2. Collectez les preuves de votre valeur
Chaque jour, notez une qualité ou une action positive que vous avez exprimée. Relisez régulièrement cette liste, surtout après un rejet.
3. Considérez "leur perte"
Après un rejet, dressez la liste de ce qu'ils ont perdu en ne cultivant pas de relation avec vous. Pas par méchanceté, mais dans un élan de dignité qui honore votre richesse intérieure.
4. Analysez les limitations de la personne
Sans amertume, réfléchissez aux limites éventuelles de la personne qui vous a rejeté(e). Peut-être qu'elle a des attentes très spécifiques, des insécurités ou un manque de discernement.
5. Souvenez-vous de vos "bonnes échappées"
Repensez aux fois où un rejet vous a, en réalité, préservé de relations ou de situations inadaptées, et vous a libéré du temps et de l'énergie pour des relations plus alignées.
6. Accueillez la déception sans vous définir par elle
Autorisez-vous à ressentir la déception sans en faire un jugement sur votre valeur.
7. Pratiquez la compassion — envers vous-même et envers l'autre
Ayez de la compassion pour vous dans votre déception, et aussi pour l'autre, sans condescendance : reconnaissez simplement ses limitations.
9. Soyez prêt à vous demander : y a-t-il ici quelque chose dont je peux tirer un apprentissage ?
Reformuler le rejet ne veut pas dire se convaincre qu’on a toujours raison et que l’autre a toujours tort. Parfois, un rejet peut contenir un retour précieux — non pas sur votre valeur, mais sur la manière dont vous vous présentez au monde.
Peut-être avez-vous semblé émotionnellement distant, ou trop intense trop vite.
Peut-être que votre communication était floue.
Peut-être avez-vous exprimé de l’anxiété, de la colère, ou une insécurité que l’autre personne n’était pas en mesure de gérer et qui l'a submergé.
Ou peut-être — de manière très humaine — votre soin de vous-même, votre hygiène ou votre posture ne reflétaient pas le type de lien que vous souhaitiez créer.
Cela ne veut pas dire que vous n’avez pas de valeur.
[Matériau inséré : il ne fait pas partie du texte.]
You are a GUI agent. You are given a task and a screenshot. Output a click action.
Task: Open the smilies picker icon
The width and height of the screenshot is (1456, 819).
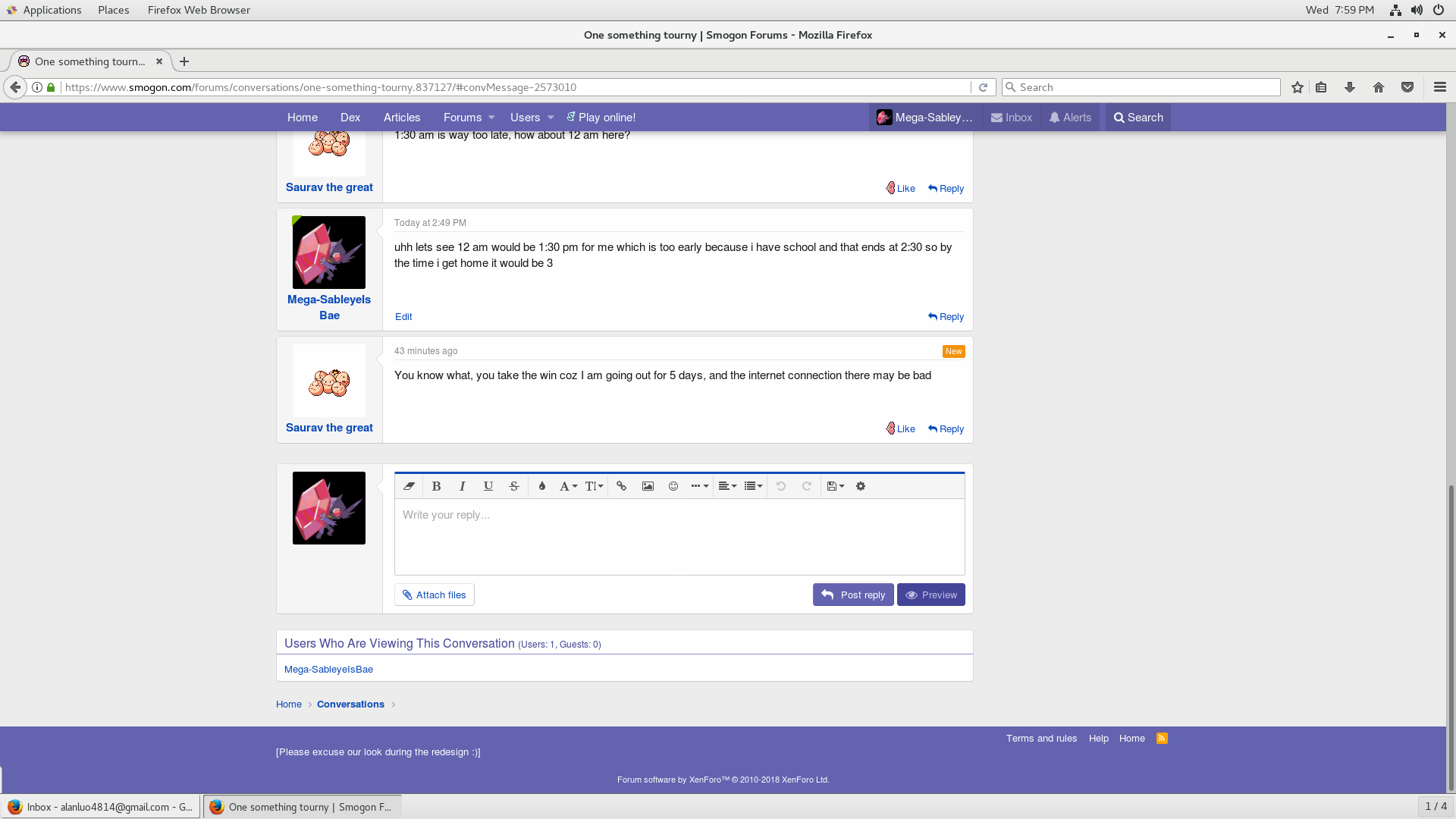point(673,486)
Cela veut simplement dire que, comme tout le monde, vous avez des espaces de croissance.
La clé est de vous poser cette question, avec honnêteté et bienveillance :
Est-ce qu’il y a quelque chose dans ma manière de me présenter que j’aimerais explorer, ajuster ou faire évoluer — non pas pour plaire aux autres, mais pour être plus aligné avec la personne que j’ai envie d’être dans mes relations ?
Ce type d’introspection n’a rien à voir avec la honte ou l’auto-critique. C’est une forme de leadership personnel et d’amour de soi. C’est vouloir le meilleur pour soi — et oser évoluer pour le rendre possible.
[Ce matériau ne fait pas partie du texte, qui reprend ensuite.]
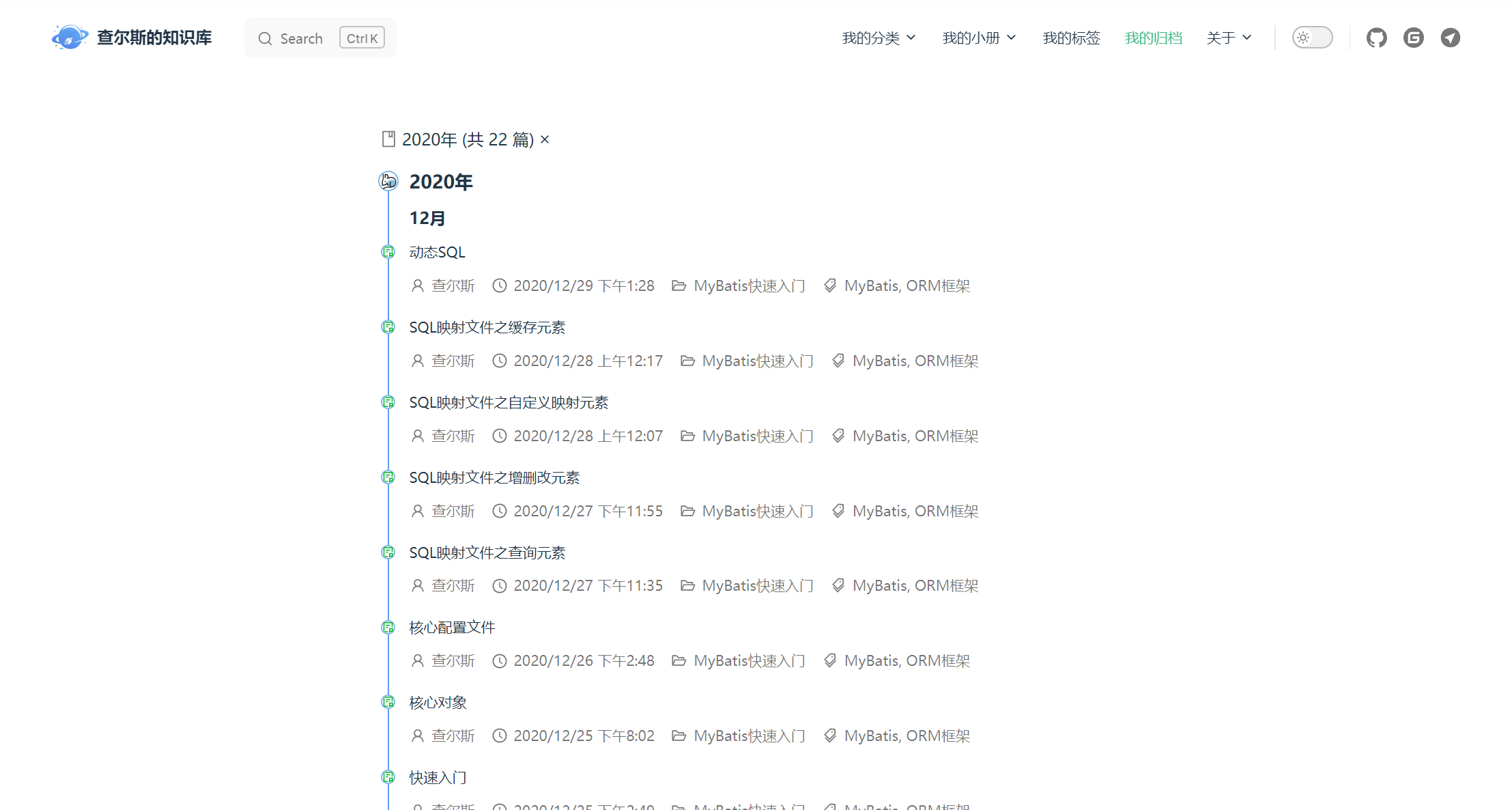Open the article SQL映射文件之查询元素
This screenshot has height=810, width=1512.
pyautogui.click(x=487, y=553)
Rester ouvert tout en protégeant sa valeur
Reformuler le rejet ne signifie pas devenir insensible ou fermé à la connexion.
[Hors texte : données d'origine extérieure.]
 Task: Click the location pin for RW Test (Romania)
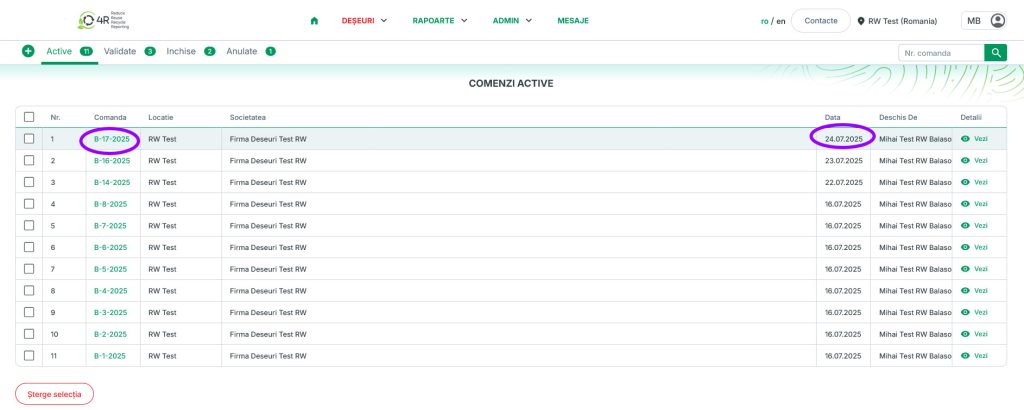click(861, 21)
L'objectif n'est pas d'arrêter de ressentir, mais de préserver son estime de soi même dans la vulnérabilité.
Le véritable pouvoir de cet état d'esprit, c'est de rester pleinement ouvert aux autres — tout en ancrant votre valeur en vous-même.
L'homme que j'ai rencontré lors de cet événement ne s'était pas blindé contre la déception. Il avait simplement appris à la traverser sans remettre en cause sa valeur fondamentale.
C’est ça, la véritable confiance : ancrer son sentiment de valeur en soi, et non dans les événements extérieurs.
Conclusion : Le rejet comme information, pas comme définition
Au final, reformuler le rejet, c’est le voir comme une information sur la compatibilité, le timing, ou le contexte — pas comme une définition de qui vous êtes.
Quand quelqu’un vous rejette, il n’évalue pas objectivement votre valeur ; il exprime simplement une préférence subjective.
La capacité à ressentir une véritable compassion pour ceux qui passent à côté de vous naît d’une connaissance intime et inébranlable de votre propre valeur. Et cette connaissance, personne ne peut vous la donner ni vous la retirer.
C'est un chemin qui demande patience et constante, mais l'un des plus libérateurs que vous puissiez emprunter.
Car une fois arrivé(e) là, le rejet n'a plus le pouvoir de vous diminuer — parce que vous savez, avec une certitude ancrée, exactement qui vous êtes.